ACTIVITY: Leave out the pictures, and reproduce exactly the lines from the line containing "Where should I" through the final line of the entries.

DATASET EXCERPTS:
╭──

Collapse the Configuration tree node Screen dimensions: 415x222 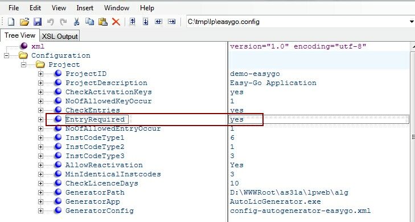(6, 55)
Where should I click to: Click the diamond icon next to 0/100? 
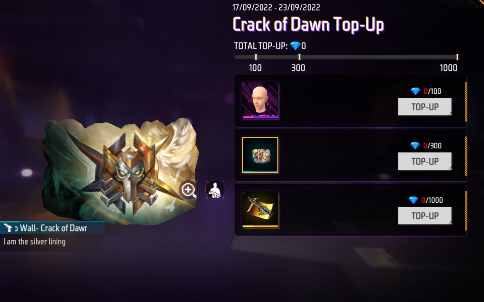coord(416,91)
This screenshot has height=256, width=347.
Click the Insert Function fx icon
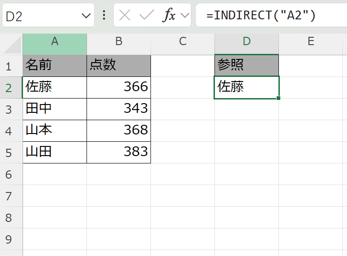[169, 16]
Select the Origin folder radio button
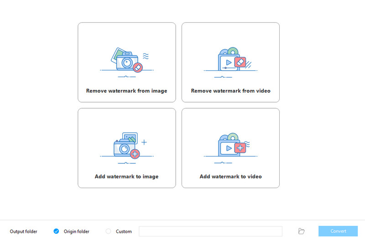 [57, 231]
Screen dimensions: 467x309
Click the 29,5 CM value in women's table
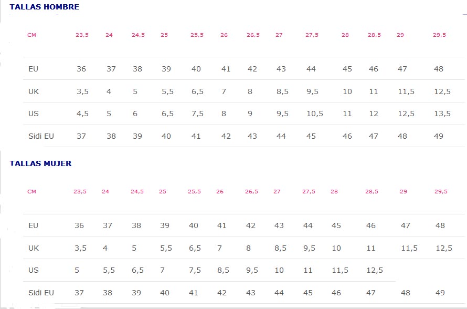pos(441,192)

╰──

EXERCISE ANSWER:
Where should I click to: Click the diamond icon next to 0/100? 
coord(416,91)
This screenshot has height=256, width=347.
Click the Insert Function fx icon
[169, 16]
Select the Origin folder radio button
 [57, 231]
Screen dimensions: 467x309
Click the 29,5 CM value in women's table
pos(441,192)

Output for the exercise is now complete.